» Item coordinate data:
— Begin —
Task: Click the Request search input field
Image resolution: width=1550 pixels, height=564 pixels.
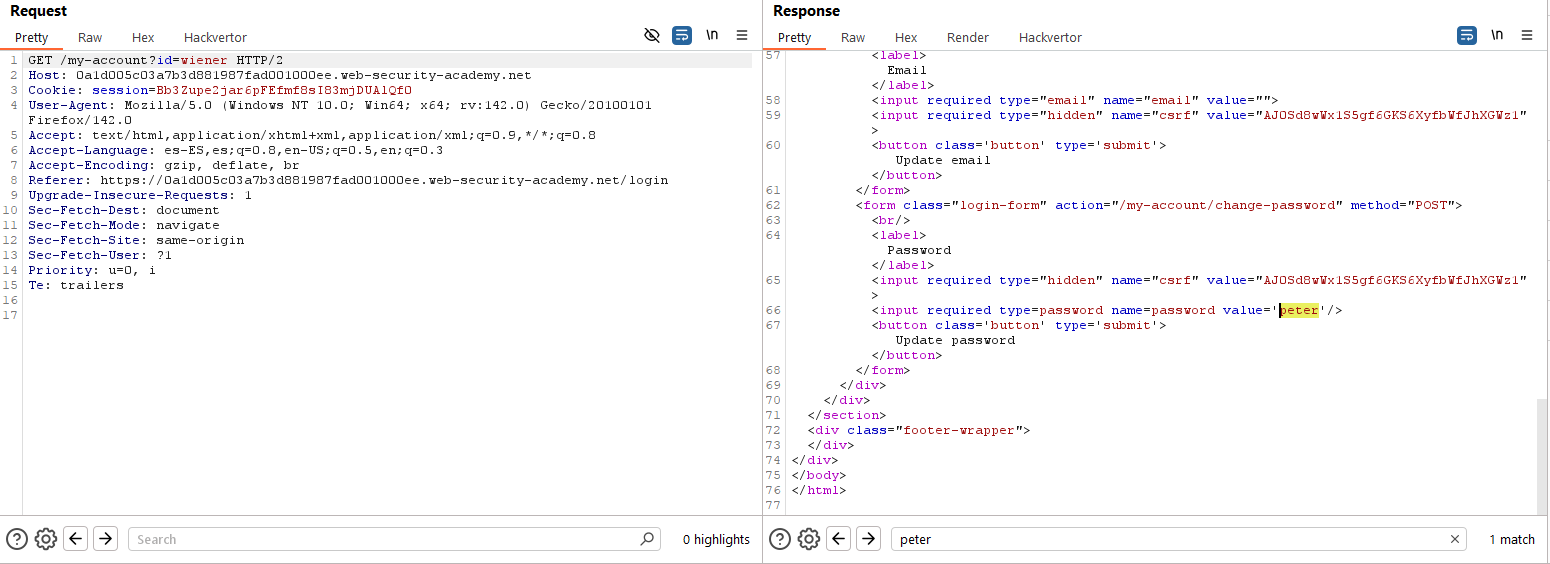Action: [x=385, y=539]
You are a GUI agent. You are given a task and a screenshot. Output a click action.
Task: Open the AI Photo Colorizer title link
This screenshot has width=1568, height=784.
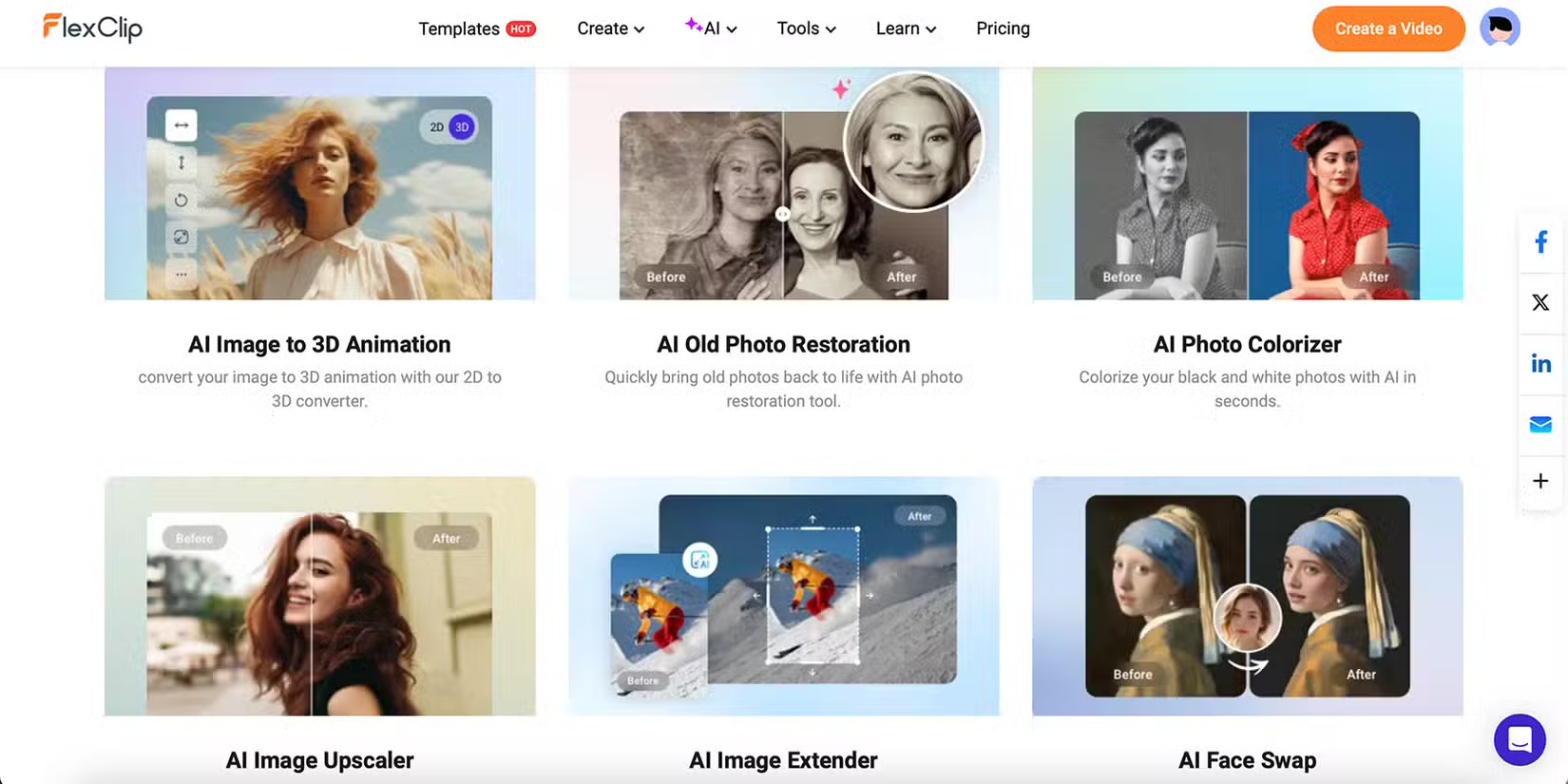[x=1247, y=344]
— End —
» EXERCISE:
Write out the lines again, replacing "screenshot" with "page image" everywhere and changing nothing else. Omit the pictures.

» EXERCISE RESPONSE:
Task: Click the Request search input field
Image resolution: width=1550 pixels, height=564 pixels.
Action: [x=385, y=539]
You are a GUI agent. You are given a task and a page image. Output a click action.
Task: Open the AI Photo Colorizer title link
This page image has width=1568, height=784.
[x=1247, y=344]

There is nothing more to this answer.